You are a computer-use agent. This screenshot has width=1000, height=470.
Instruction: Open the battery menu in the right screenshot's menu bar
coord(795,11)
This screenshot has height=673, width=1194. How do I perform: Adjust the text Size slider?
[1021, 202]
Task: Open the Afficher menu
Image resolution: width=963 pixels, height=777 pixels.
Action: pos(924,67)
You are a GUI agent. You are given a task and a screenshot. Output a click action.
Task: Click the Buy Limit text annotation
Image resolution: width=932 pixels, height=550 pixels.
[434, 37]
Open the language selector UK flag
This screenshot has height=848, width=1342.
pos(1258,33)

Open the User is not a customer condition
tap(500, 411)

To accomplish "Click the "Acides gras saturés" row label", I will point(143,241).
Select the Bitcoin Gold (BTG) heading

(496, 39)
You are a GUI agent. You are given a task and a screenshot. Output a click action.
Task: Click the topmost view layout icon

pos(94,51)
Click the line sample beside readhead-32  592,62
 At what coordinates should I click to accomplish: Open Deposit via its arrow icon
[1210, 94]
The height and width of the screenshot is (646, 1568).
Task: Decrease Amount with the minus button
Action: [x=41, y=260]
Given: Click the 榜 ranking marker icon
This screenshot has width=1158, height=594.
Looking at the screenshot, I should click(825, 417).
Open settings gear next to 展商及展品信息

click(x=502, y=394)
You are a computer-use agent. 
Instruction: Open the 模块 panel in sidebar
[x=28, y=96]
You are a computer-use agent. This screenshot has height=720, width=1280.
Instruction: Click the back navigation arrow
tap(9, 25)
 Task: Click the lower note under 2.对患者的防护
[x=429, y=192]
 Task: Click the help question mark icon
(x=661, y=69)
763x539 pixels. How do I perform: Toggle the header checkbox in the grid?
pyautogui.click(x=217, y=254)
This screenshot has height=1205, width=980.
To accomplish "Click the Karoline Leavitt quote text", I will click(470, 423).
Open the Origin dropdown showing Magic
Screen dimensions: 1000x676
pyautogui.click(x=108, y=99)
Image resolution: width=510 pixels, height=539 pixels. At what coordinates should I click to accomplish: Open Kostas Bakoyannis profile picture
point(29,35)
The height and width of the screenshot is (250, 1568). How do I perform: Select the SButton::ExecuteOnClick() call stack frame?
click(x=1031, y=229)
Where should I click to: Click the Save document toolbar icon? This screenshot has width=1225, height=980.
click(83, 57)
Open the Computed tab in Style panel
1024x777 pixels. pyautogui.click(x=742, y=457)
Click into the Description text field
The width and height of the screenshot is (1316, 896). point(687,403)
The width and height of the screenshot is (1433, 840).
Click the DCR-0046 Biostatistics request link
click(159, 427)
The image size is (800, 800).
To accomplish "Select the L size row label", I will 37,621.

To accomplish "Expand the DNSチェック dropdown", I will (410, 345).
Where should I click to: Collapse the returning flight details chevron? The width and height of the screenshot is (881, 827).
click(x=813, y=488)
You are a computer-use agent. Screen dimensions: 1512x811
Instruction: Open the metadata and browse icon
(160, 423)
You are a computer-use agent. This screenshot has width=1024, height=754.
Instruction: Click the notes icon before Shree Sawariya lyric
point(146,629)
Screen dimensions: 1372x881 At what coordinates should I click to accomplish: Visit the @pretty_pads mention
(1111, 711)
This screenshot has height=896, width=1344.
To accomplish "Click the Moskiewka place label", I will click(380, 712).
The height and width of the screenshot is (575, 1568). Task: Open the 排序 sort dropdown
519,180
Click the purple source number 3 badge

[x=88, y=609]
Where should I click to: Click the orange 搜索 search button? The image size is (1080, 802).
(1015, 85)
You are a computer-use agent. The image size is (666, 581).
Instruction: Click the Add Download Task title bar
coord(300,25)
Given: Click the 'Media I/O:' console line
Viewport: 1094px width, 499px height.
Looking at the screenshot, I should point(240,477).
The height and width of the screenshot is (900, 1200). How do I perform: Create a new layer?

----------

▸ **EXERCISE AIM**
Retype all the records above without changing a word.

▸ **REPLY TO THE TASK**
You are a computer-use agent. This screenshot has width=1000, height=470.
Instruction: Open the battery menu in the right screenshot's menu bar
coord(795,11)
This screenshot has height=673, width=1194. How do I perform: Adjust the text Size slider?
[1021, 202]
Task: Open the Afficher menu
Image resolution: width=963 pixels, height=777 pixels.
Action: pos(924,67)
You are a GUI agent. You are given a task and a screenshot. Output a click action.
Task: Click the Buy Limit text annotation
Image resolution: width=932 pixels, height=550 pixels.
[434, 37]
Open the language selector UK flag
This screenshot has height=848, width=1342.
pos(1258,33)

Open the User is not a customer condition
tap(500, 411)

To accomplish "Click the "Acides gras saturés" row label", I will point(143,241).
Select the Bitcoin Gold (BTG) heading

(496, 39)
You are a GUI agent. You are given a task and a screenshot. Output a click action.
Task: Click the topmost view layout icon

pos(94,51)
Click the line sample beside readhead-32  592,62
 At what coordinates should I click to accomplish: Open Deposit via its arrow icon
[1210, 94]
The height and width of the screenshot is (646, 1568).
Task: Decrease Amount with the minus button
Action: [x=41, y=260]
Given: Click the 榜 ranking marker icon
This screenshot has width=1158, height=594.
Looking at the screenshot, I should click(825, 417).
Open settings gear next to 展商及展品信息

click(x=502, y=394)
You are a computer-use agent. 
Instruction: Open the 模块 panel in sidebar
[x=28, y=96]
You are a computer-use agent. This screenshot has height=720, width=1280.
Instruction: Click the back navigation arrow
tap(9, 25)
 Task: Click the lower note under 2.对患者的防护
[x=429, y=192]
 Task: Click the help question mark icon
(x=661, y=69)
763x539 pixels. How do I perform: Toggle the header checkbox in the grid?
pyautogui.click(x=217, y=254)
This screenshot has height=1205, width=980.
To accomplish "Click the Karoline Leavitt quote text", I will click(470, 423).
Open the Origin dropdown showing Magic
Screen dimensions: 1000x676
pyautogui.click(x=108, y=99)
Image resolution: width=510 pixels, height=539 pixels. At what coordinates should I click to accomplish: Open Kostas Bakoyannis profile picture
point(29,35)
The height and width of the screenshot is (250, 1568). How do I perform: Select the SButton::ExecuteOnClick() call stack frame?
click(x=1031, y=229)
Where should I click to: Click the Save document toolbar icon? This screenshot has width=1225, height=980.
click(83, 57)
Open the Computed tab in Style panel
1024x777 pixels. pyautogui.click(x=742, y=457)
Click into the Description text field
The width and height of the screenshot is (1316, 896). point(687,403)
The width and height of the screenshot is (1433, 840).
Click the DCR-0046 Biostatistics request link
click(159, 427)
The image size is (800, 800).
To accomplish "Select the L size row label", I will 37,621.

To accomplish "Expand the DNSチェック dropdown", I will (410, 345).
Where should I click to: Collapse the returning flight details chevron? The width and height of the screenshot is (881, 827).
click(x=813, y=488)
You are a computer-use agent. Screen dimensions: 1512x811
Instruction: Open the metadata and browse icon
(160, 423)
You are a computer-use agent. This screenshot has width=1024, height=754.
Instruction: Click the notes icon before Shree Sawariya lyric
point(146,629)
Screen dimensions: 1372x881 At what coordinates should I click to accomplish: Visit the @pretty_pads mention
(1111, 711)
This screenshot has height=896, width=1344.
To accomplish "Click the Moskiewka place label", I will click(380, 712).
The height and width of the screenshot is (575, 1568). Task: Open the 排序 sort dropdown
519,180
Click the purple source number 3 badge

[x=88, y=609]
Where should I click to: Click the orange 搜索 search button? The image size is (1080, 802).
(1015, 85)
You are a computer-use agent. The image size is (666, 581).
Instruction: Click the Add Download Task title bar
coord(300,25)
Given: Click the 'Media I/O:' console line
Viewport: 1094px width, 499px height.
Looking at the screenshot, I should point(240,477).
The height and width of the screenshot is (900, 1200). How do I perform: Create a new layer?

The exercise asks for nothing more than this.